ARD/SWR TATORT: DAS VERHÖR, "Fernsehfilm Deutschland 2022", am Sonntag (04.09.22) um 20:15 Uhr im ERSTEN. Hat Lena Odenthal (Ulrike Folkerts) Oberstaatsanwalt Marquardt (Max Tidof) endlich von ihrer Verhörtaktik überzeugt? © SWR/Benoît Linder, honorarfrei - Verwendung gemäß der AGB im engen inhaltlichen, redaktionellen Zusammenhang mit genannter SWR-Sendung bei Nennung "Bild: SWR/Benoît Linder" (S2+). SWR Presse/Bildkommunikation, Baden-Baden, Tel: 07221/929-22202,

Captain Kessler (Götz Otto) stands to attention while he has to justify himself to his superiors. A comrade had been humiliated, complains Lieutenant Colonel Angelika Limbach (Katrin Röver). She doesn’t let him get away with the fact that this only happened during a “harmless admission ritual”, as Kessler explains. The captain rolls his eyes, but he keeps his composure – outwardly.

Also towards Commissioner Lena Odenthal (Ulrike Folkerts), who notices a lot in front of the door thanks to the loud argument. “The men in my department first had to get used to the fact that I’m in charge,” says Odenthal obligingly. “In the end, only competence counts,” Kessler replies with a friendly smile. The cigarette he lights up immediately after his superiors scold him is the only indication of a possibly hidden anger.
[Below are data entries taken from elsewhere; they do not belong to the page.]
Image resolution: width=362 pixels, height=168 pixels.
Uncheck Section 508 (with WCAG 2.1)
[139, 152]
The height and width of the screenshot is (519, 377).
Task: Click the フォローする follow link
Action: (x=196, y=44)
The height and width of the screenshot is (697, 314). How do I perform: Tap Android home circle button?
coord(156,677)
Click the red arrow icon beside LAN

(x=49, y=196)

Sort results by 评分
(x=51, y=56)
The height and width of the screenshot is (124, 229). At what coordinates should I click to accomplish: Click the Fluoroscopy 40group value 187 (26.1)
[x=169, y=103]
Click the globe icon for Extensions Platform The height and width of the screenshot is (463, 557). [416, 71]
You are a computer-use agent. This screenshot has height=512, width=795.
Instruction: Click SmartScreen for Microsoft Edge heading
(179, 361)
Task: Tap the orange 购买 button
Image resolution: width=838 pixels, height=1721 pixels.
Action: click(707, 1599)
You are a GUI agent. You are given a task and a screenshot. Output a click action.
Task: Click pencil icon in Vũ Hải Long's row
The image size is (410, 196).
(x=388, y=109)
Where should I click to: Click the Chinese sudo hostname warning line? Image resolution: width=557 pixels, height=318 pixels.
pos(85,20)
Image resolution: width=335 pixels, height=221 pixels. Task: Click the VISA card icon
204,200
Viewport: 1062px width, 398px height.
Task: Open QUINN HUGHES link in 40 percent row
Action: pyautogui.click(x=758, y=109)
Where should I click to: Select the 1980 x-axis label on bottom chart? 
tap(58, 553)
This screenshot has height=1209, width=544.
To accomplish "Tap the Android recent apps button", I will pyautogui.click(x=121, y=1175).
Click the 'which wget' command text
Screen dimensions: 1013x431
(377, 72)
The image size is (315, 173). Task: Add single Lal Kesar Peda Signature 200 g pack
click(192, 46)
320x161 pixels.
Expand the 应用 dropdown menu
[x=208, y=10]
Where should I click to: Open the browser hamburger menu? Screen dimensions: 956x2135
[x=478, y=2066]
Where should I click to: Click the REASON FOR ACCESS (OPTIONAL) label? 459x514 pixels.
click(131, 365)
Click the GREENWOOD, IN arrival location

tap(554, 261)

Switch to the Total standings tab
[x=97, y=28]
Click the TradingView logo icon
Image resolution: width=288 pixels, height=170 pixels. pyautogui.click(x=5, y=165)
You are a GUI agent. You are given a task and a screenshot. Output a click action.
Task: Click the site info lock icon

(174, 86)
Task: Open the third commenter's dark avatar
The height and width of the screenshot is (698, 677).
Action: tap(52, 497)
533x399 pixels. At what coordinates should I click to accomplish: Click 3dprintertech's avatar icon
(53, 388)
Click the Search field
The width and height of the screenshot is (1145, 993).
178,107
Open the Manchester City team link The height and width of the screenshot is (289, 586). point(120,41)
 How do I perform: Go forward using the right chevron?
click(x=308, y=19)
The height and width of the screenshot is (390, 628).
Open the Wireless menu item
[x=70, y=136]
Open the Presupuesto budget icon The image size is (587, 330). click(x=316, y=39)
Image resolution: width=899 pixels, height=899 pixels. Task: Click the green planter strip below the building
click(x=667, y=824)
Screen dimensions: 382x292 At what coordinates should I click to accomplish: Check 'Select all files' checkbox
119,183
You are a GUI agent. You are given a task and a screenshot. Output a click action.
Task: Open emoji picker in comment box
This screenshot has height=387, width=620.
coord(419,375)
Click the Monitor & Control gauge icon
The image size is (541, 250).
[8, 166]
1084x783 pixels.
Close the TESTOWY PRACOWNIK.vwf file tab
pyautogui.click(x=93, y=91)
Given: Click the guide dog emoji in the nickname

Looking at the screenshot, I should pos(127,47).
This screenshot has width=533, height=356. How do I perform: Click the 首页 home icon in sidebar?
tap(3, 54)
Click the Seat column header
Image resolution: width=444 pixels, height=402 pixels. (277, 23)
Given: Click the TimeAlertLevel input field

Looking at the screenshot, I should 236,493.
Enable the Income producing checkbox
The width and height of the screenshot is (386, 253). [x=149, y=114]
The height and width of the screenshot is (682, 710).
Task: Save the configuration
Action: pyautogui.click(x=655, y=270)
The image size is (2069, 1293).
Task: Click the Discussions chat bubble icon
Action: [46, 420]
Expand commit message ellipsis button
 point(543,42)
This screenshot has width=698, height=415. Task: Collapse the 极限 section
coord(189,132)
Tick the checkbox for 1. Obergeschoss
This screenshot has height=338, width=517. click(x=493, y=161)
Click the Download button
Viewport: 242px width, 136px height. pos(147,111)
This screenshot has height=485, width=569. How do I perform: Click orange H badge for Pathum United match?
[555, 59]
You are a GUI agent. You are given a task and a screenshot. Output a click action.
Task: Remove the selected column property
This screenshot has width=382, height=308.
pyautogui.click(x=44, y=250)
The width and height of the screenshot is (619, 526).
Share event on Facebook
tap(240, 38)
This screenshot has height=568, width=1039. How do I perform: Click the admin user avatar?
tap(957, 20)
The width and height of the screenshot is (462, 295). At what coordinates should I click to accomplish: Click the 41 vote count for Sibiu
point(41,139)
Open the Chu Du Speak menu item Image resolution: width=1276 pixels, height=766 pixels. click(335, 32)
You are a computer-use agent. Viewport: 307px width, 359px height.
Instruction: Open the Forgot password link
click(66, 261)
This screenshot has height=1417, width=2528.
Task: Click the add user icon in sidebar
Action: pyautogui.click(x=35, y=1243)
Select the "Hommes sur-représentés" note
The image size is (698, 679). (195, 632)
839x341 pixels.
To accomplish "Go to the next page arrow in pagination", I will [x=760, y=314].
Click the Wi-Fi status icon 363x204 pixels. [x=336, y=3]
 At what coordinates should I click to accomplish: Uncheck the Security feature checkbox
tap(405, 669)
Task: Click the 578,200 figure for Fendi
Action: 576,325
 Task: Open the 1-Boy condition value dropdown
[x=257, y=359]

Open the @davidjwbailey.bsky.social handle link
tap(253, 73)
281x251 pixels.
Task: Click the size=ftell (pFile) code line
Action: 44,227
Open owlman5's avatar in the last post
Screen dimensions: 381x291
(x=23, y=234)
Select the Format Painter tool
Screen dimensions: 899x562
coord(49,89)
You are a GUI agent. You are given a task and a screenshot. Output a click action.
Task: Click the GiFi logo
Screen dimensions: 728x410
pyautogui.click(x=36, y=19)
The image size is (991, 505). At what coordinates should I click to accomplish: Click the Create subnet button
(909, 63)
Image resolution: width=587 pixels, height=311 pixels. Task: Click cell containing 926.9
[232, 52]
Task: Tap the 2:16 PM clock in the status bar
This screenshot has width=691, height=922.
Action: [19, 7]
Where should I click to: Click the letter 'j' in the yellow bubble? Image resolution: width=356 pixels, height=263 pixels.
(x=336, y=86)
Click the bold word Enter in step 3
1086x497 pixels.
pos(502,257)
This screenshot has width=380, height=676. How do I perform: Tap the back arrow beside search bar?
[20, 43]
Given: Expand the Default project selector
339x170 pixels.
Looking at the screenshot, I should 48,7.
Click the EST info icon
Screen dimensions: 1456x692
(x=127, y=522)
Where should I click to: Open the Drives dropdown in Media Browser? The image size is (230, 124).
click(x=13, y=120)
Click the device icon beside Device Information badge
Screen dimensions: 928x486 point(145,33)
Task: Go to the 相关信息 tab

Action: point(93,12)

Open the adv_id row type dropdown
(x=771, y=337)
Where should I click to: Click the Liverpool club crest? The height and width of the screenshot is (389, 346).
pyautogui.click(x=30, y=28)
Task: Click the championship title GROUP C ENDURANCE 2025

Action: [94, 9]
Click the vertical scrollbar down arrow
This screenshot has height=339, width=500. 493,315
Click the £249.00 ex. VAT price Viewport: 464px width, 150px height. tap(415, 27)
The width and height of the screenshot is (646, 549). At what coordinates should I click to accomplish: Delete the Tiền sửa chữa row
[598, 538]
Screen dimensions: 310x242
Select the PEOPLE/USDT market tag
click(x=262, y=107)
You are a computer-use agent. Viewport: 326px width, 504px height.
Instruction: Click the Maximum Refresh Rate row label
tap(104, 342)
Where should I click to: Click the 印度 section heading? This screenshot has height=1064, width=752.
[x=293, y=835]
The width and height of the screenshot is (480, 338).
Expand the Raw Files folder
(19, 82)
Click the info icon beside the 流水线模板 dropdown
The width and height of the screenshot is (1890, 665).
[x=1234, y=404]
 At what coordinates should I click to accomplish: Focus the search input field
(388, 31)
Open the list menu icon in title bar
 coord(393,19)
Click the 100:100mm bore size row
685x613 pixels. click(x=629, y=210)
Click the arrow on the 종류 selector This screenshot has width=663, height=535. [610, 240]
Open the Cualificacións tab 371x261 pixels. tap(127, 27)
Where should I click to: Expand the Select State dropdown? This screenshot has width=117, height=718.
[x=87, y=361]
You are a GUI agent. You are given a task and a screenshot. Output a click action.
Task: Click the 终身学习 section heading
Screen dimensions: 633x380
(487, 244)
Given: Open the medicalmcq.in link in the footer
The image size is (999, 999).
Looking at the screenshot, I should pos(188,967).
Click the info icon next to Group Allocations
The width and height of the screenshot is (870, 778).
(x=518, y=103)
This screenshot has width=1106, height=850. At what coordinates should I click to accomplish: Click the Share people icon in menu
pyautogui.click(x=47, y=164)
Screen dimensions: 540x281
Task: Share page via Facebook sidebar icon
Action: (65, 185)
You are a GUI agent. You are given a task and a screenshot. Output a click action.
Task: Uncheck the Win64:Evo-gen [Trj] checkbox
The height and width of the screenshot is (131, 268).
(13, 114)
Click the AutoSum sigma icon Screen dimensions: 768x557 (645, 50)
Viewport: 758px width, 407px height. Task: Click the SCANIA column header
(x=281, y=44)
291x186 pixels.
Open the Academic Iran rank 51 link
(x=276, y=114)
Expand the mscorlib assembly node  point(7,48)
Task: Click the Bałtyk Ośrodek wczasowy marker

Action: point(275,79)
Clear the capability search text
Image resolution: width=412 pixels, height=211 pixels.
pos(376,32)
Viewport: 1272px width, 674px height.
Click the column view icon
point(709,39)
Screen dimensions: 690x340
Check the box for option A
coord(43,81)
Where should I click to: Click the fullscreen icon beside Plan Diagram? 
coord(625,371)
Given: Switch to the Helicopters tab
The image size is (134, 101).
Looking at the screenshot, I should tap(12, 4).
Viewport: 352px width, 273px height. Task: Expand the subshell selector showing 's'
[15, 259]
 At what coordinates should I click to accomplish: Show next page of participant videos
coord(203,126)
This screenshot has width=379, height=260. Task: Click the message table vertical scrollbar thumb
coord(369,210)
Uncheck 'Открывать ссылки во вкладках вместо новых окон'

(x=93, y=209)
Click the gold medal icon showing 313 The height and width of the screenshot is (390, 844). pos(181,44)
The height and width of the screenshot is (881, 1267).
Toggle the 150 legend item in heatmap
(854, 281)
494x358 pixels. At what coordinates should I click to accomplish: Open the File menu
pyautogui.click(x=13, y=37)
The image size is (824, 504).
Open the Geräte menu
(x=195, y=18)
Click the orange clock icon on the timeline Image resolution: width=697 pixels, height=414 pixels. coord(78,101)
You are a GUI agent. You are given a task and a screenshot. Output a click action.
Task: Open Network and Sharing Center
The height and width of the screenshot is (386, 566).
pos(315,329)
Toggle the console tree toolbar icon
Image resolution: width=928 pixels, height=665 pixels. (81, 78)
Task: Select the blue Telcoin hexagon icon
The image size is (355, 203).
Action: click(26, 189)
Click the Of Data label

It is obvious that sheer hatred of men, whose traditional understanding of roles collides with the new times, should be a factor. One look at the fantasies of violence openly expressed in social networks is enough. The phenomenon of hate crimes against women, described by the term “femicide”, has hardly been systematically examined to date. Crime statistics recently showed an increase in violence against women in partnerships during the pandemic.

The victim in the “crime scene”, a successful investment banker, was also divorced and had applied for sole custody of her five-year-old son. In the relationship with ex-husband Patrick (Jonathan Müller), there was a lot of anger at play, says the victim’s mother. Patrick has an unassailable alibi. Instead, Kessler is targeted by the police. A witness had observed a pick-up like the Bundeswehr captain drives.

While Kessler is being questioned at the police station, there are increasing indications that he was at the crime scene at the time of the crime. In addition, his affable demeanor is proving to be more and more clearly a mere facade, behind which contempt and coldness are concealed.

The creepy effect is all the greater because Götz Otto doesn’t play the misogynist as a rampage, but as a controlled soldier. It is not Kessler who seems to be in trouble, but rather the inspectors with whom he plays a perfidious game, whom he provokes. “You’re pretty young to be a chief inspector. What did you have to do for it?” Kessler asks Odenthal’s young colleague Johanna Stern (Lisa Bitter). And when Stern takes a DNA sample with a cotton swab, he bites her finger. “It was a reflex, I’m sorry,” he claims, apparently understanding.

The 54-year-old actor Götz Otto never escaped villain roles thanks to his supporting villain role in the Bond film “Tomorrow Never Dies”. As in the most recent Franconian “Tatort” by Max Färberböck (“Why”), he doesn’t just play an underexposed hit-and-run here. By the way: Already in the “Tatort” episode “Nahkampf” with Lena Odenthal (1997) Götz Otto gave a Bundeswehr lieutenant.

The “Verhör” screenplay by Stefan Dähnert is reminiscent of a Patricia Highsmith novel and a Hitchcock classic. The crime itself shows that extreme violence against women has a long tradition. At the same time, the devilish construction, by means of which the victims are burned alive, provides an extra portion of tension. The detectives have one hour and 43 minutes to stop another murder. After the atmospherically dense, stirring chamber play, in which hatred and violence are always in the air, directed by Esther Wenger, things get turbulent at the end. Not everything seems conclusive there, but that it takes almost superhuman female powers to prevent male violence from gaining the upper hand is an apt, bitter punch line.